You can order taxis using the radio taxi service and from the umpteen taxi stands but you can only hail them when the green lights are on. In Madrid taxi rates aren’t cheap…there are extra charges for night runs, holidays, airport service etc.
Madrid has tourist focused open topped hop on hop off buses that will take you around most of the interesting landmarks and attractions of the city. You might find yourself hopping off to explore some fascinating aspect and then never getting on that bus…that’s what Madrid does to you.
Weather And When To Go
Summers can be quite hot in Madrid and often the Celsius touches 40 degree C but it’s not humid and so roaming around on the streets isn’t a torture. One of the highest altitude capital cities of Europe, Madrid has non humid cold weather in January-December.

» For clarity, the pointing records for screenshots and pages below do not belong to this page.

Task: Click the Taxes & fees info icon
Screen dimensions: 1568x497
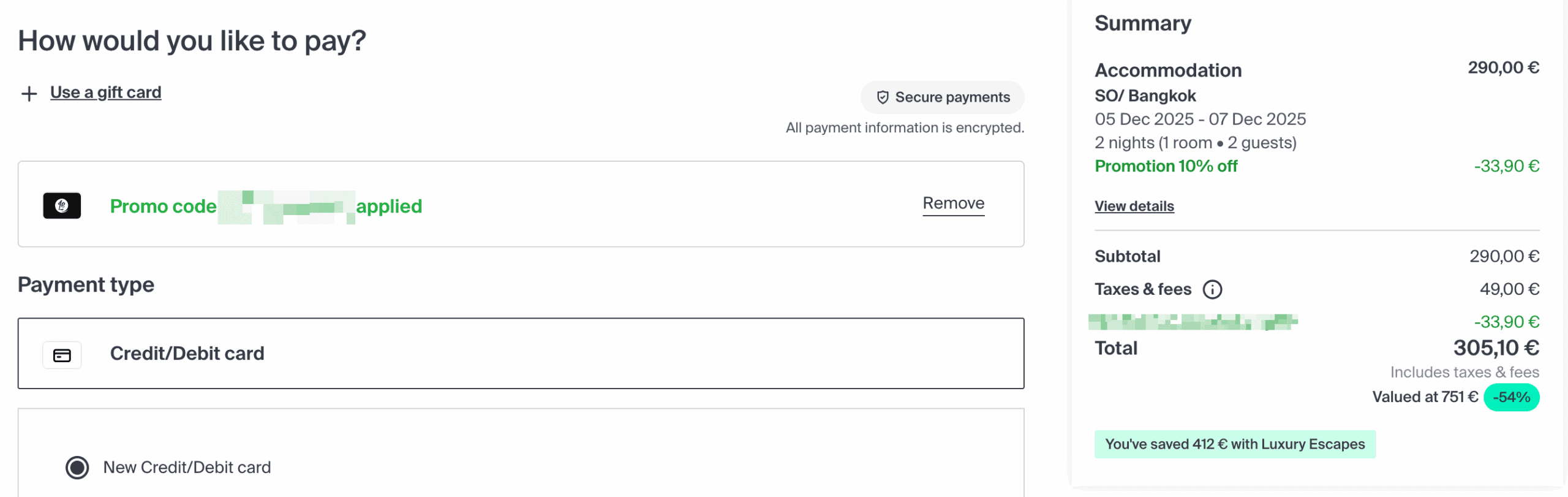Action: point(1212,289)
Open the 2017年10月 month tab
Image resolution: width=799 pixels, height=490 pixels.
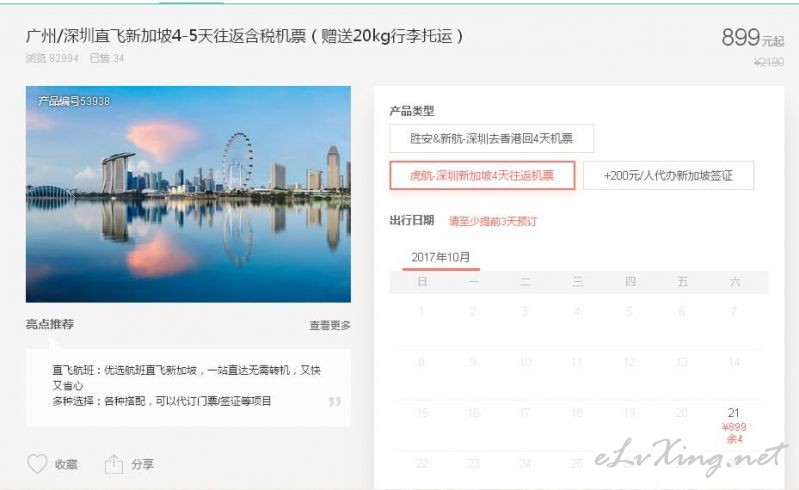[x=441, y=257]
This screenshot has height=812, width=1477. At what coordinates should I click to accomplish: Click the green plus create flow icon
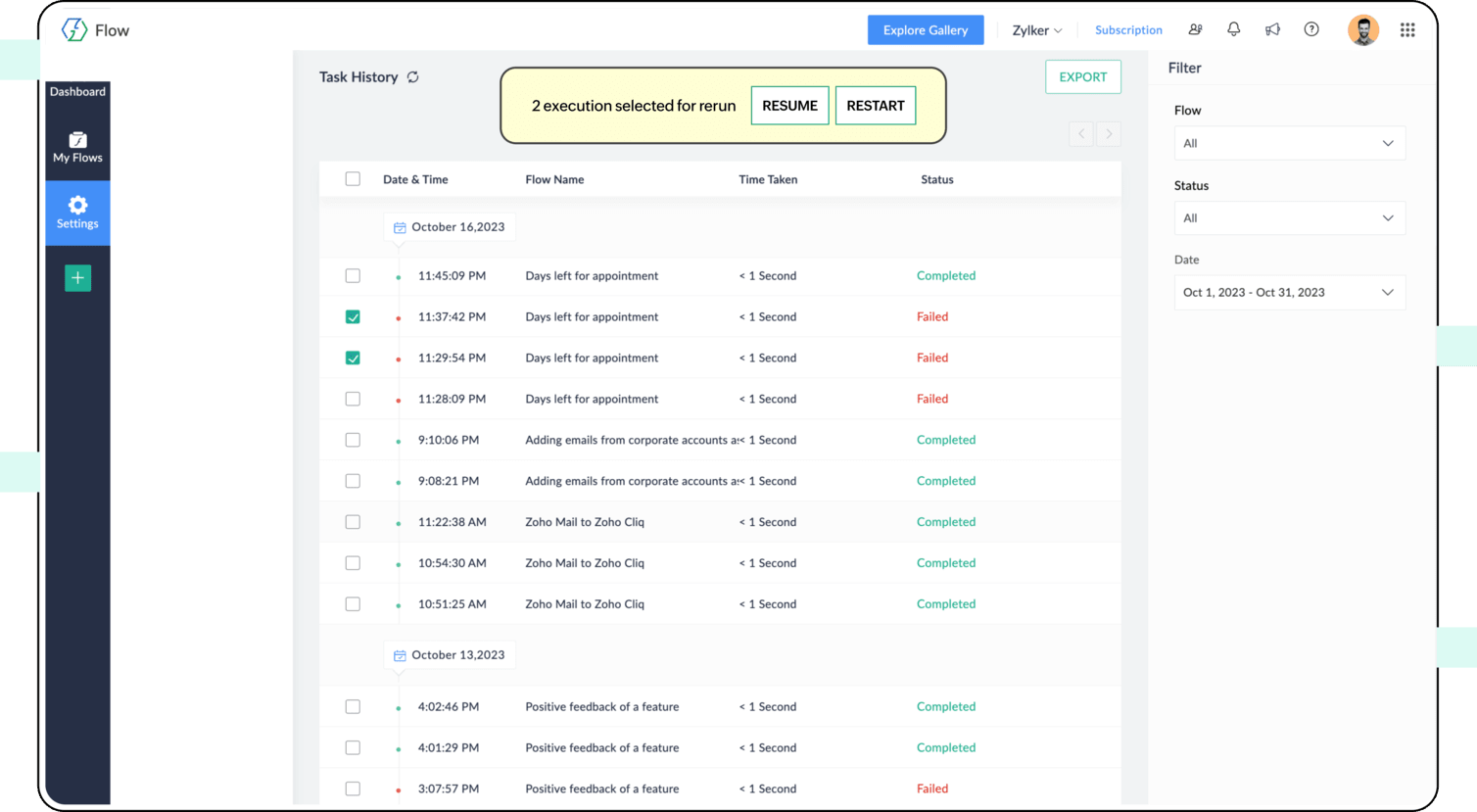point(77,278)
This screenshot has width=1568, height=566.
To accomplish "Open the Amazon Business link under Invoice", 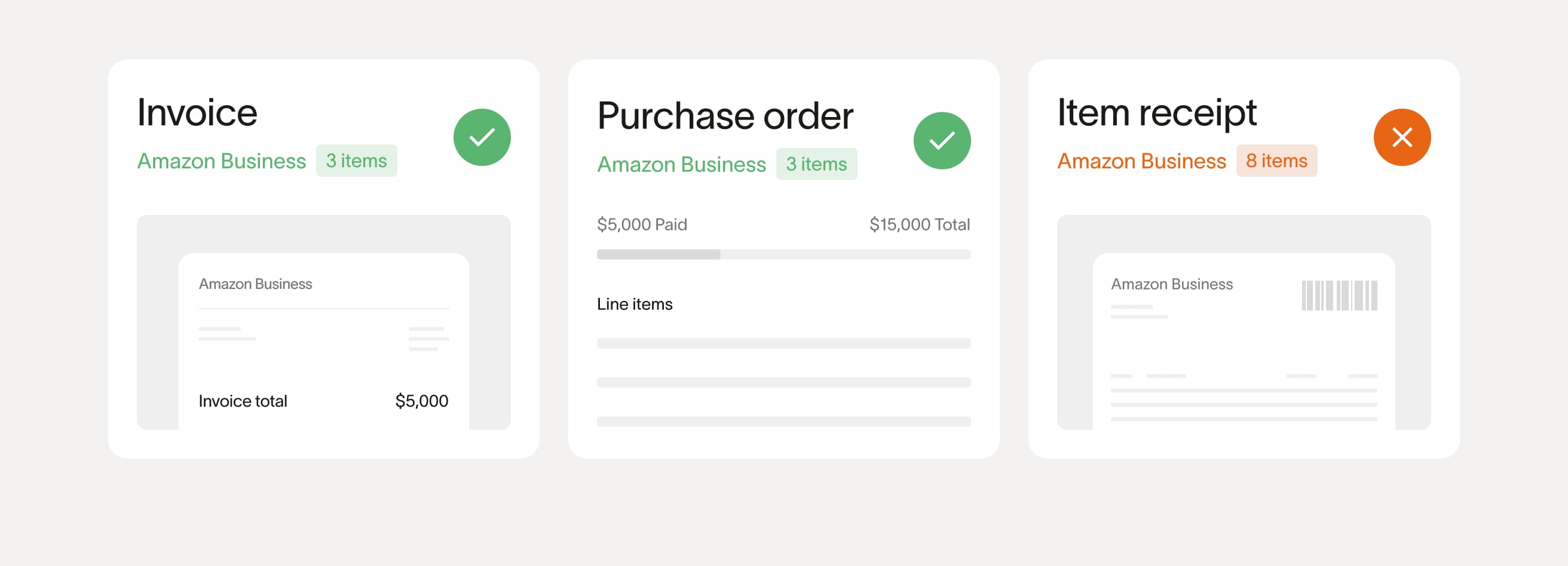I will pos(222,161).
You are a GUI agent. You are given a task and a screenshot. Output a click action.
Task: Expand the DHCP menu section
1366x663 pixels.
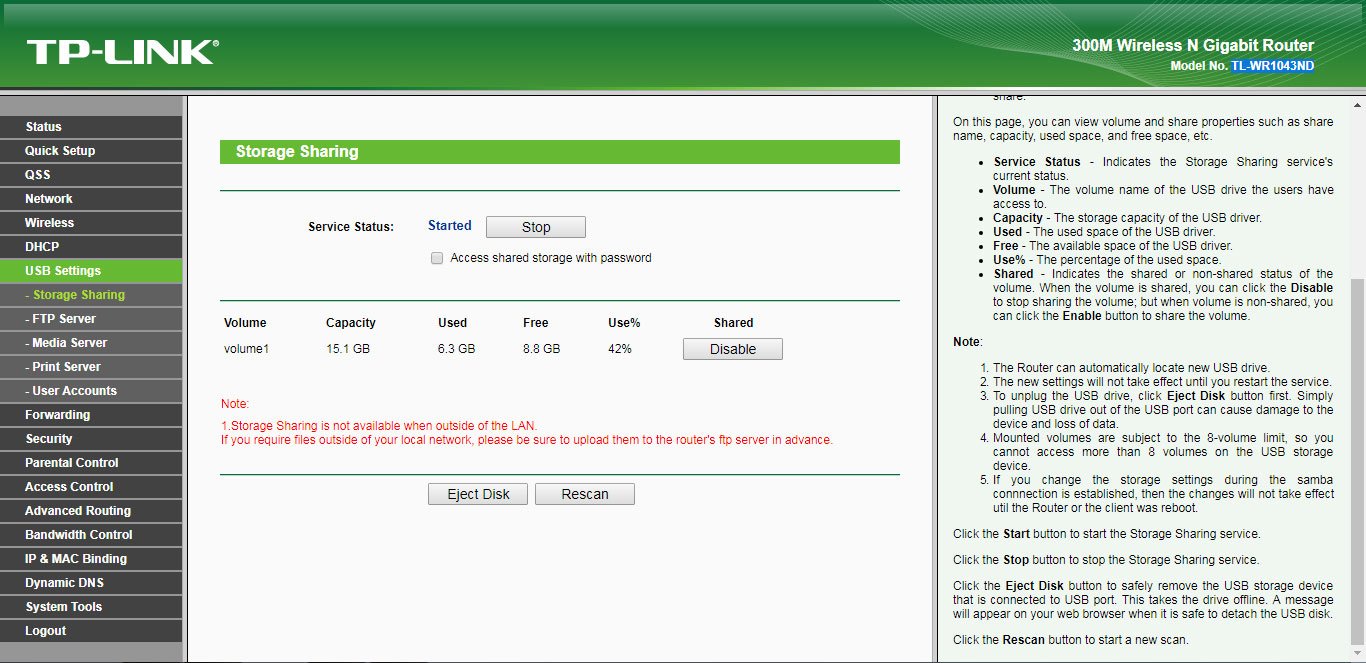pos(42,247)
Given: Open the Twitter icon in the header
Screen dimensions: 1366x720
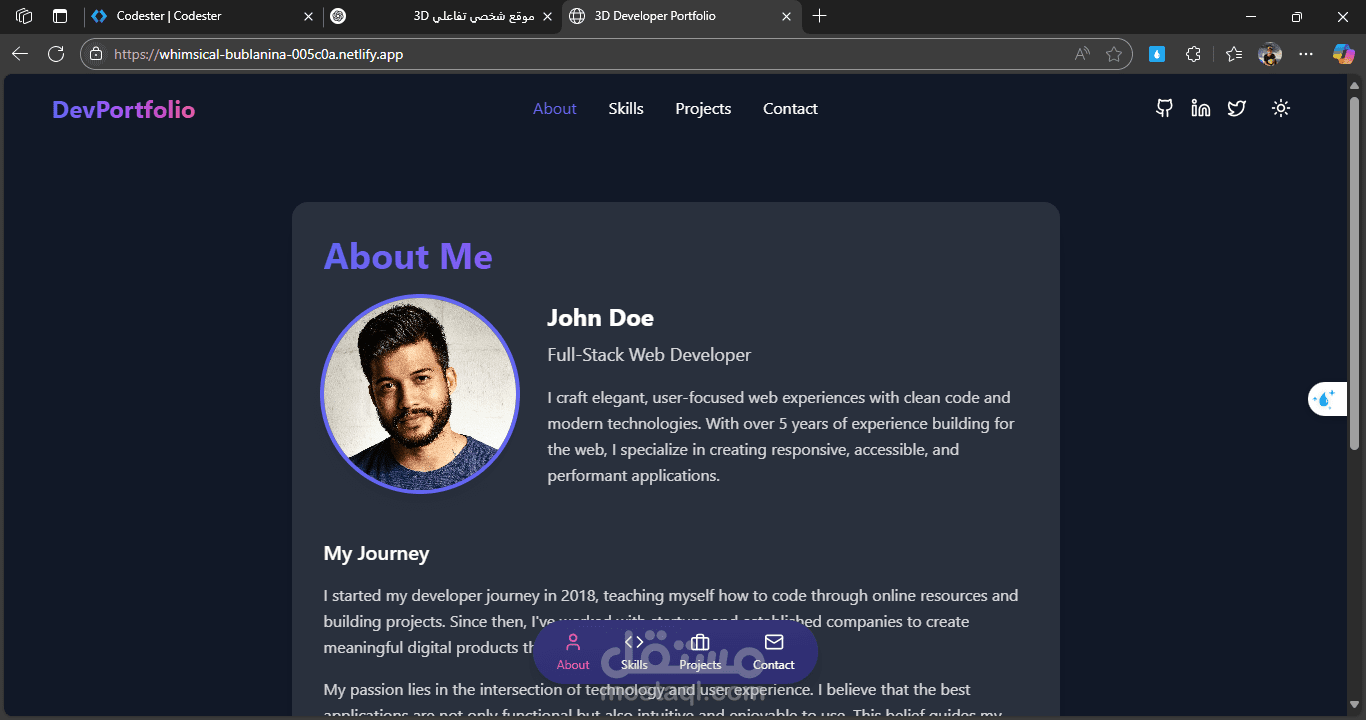Looking at the screenshot, I should click(1237, 108).
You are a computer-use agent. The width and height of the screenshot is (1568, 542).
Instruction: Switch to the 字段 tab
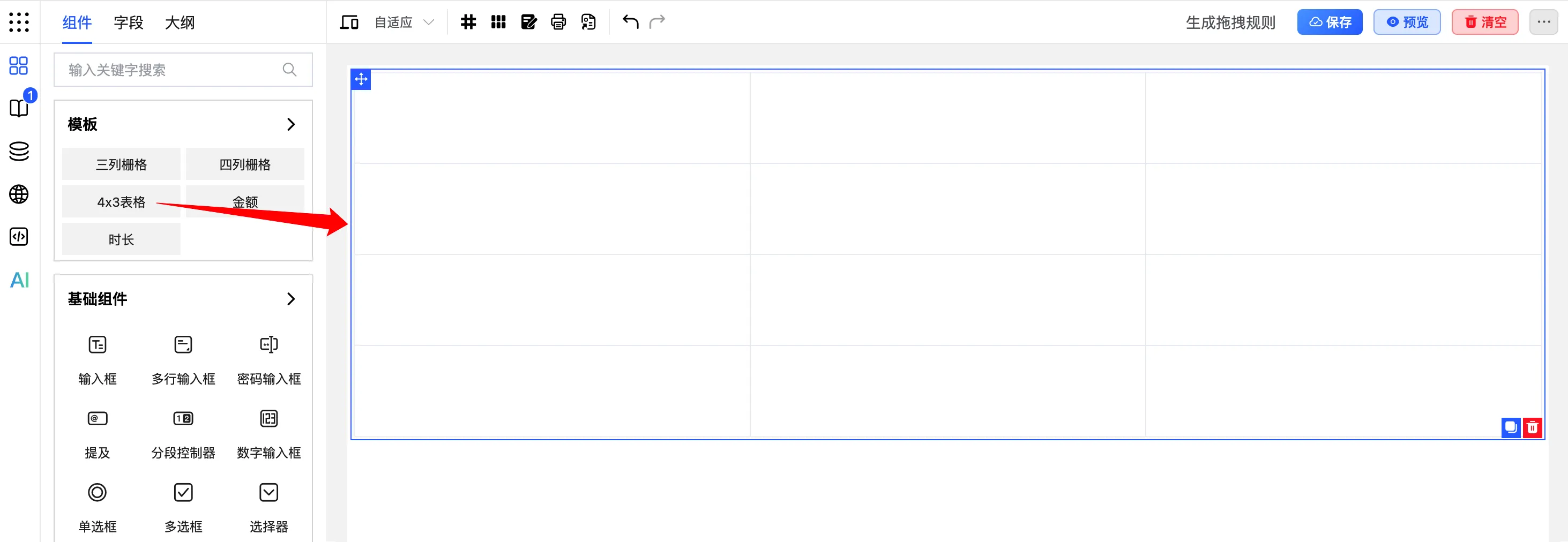[129, 22]
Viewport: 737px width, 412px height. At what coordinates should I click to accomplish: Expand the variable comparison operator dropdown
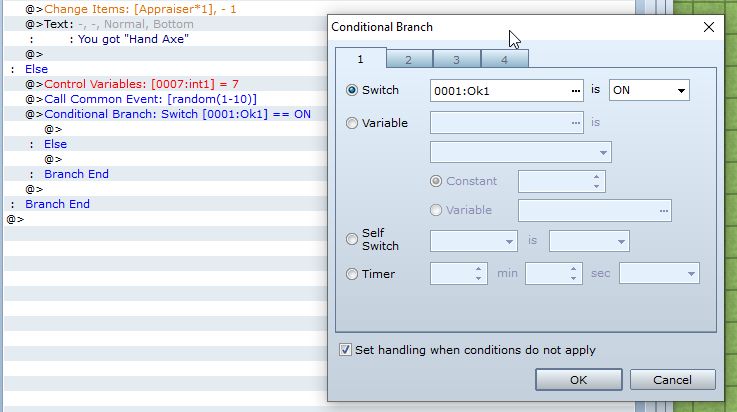click(520, 152)
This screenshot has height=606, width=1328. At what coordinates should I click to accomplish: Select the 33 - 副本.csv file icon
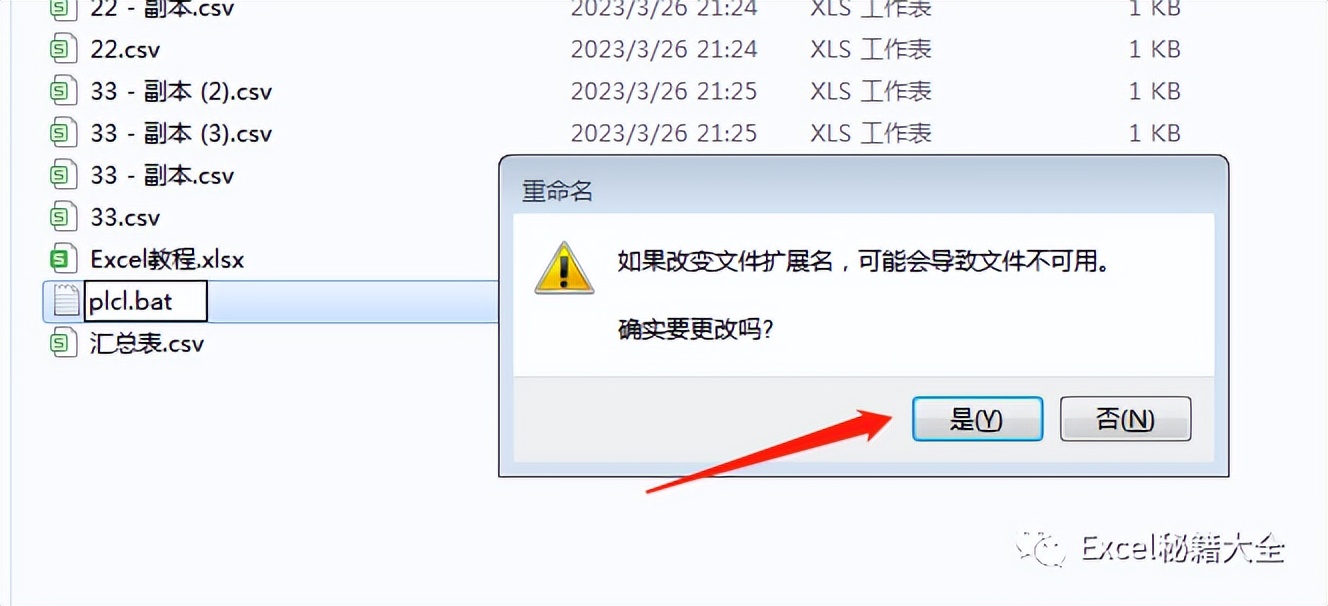click(x=64, y=175)
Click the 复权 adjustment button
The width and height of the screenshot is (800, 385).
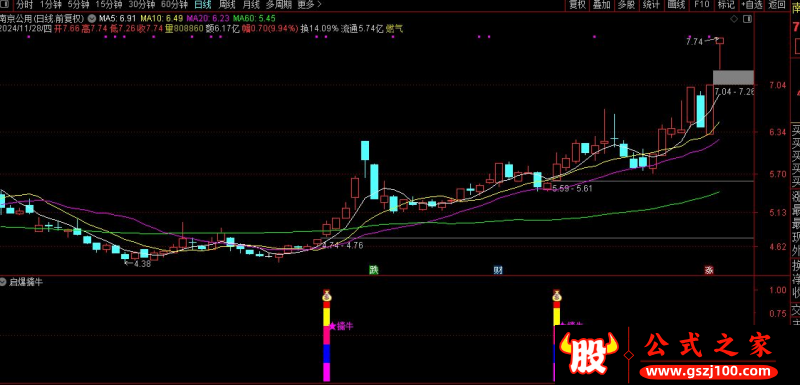[x=578, y=5]
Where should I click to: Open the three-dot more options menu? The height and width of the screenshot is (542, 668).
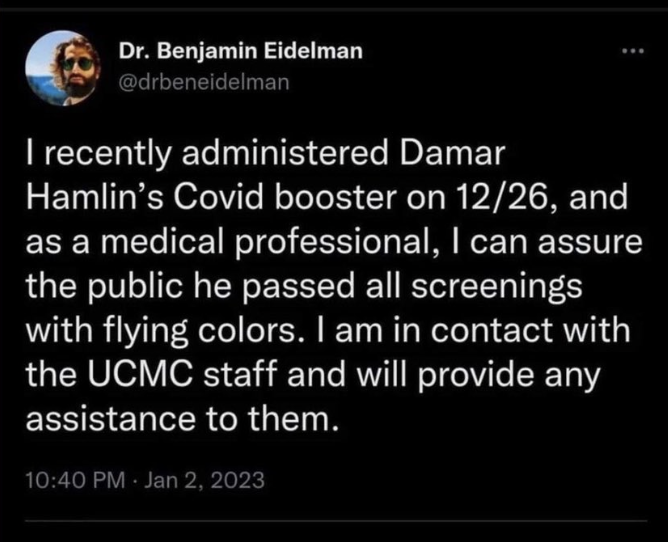pyautogui.click(x=632, y=47)
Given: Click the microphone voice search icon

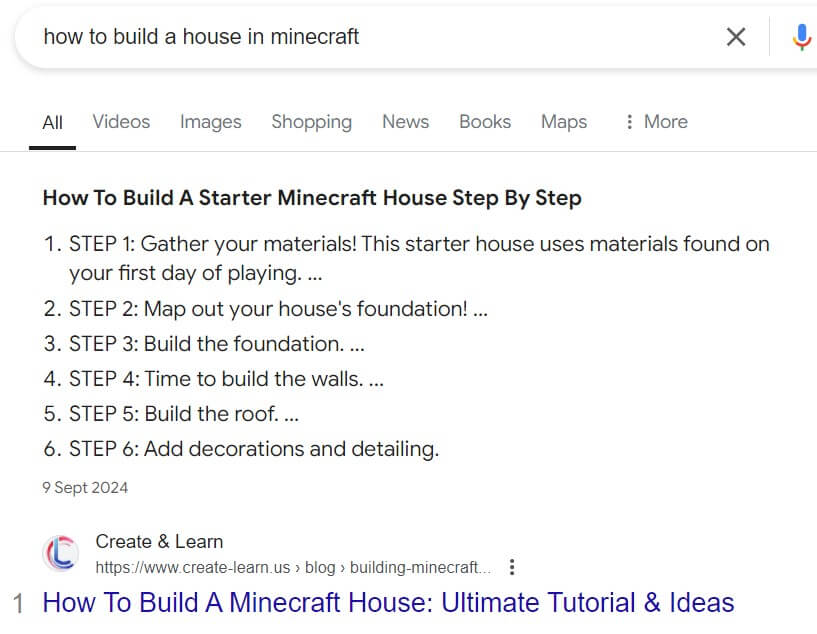Looking at the screenshot, I should point(799,37).
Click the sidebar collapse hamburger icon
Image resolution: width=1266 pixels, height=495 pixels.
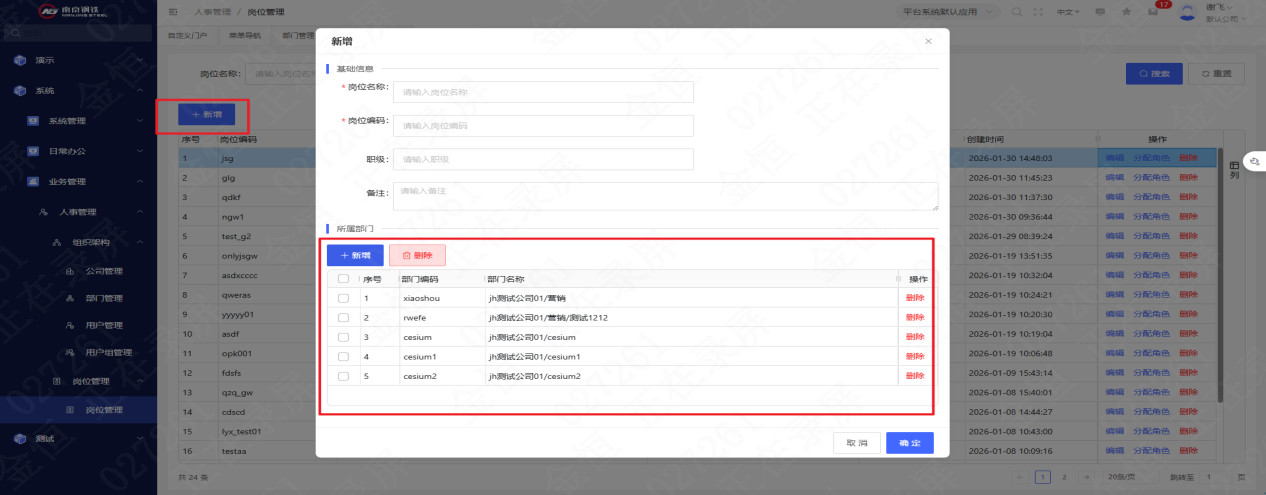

There is winter sunshine in the mornings, hotel rates are low and its sale time in shops. The Celsius may dip below freezing point but it hardly ever snows.
Ideally, late spring and early fall are the best climate-wise to visit Madrid. October-November sees the autumn festival, three king’s day, Madrid Carnival and Gastrofestival happen in Jan-February while April to May sees a slew of events like Dos del Mayo, Madrid Marathon, Feria del Libro and Fiesta de San Isidro. August is perhaps the only avoidable month….most locals (café owners and restaurant owners too) take a month off to holiday.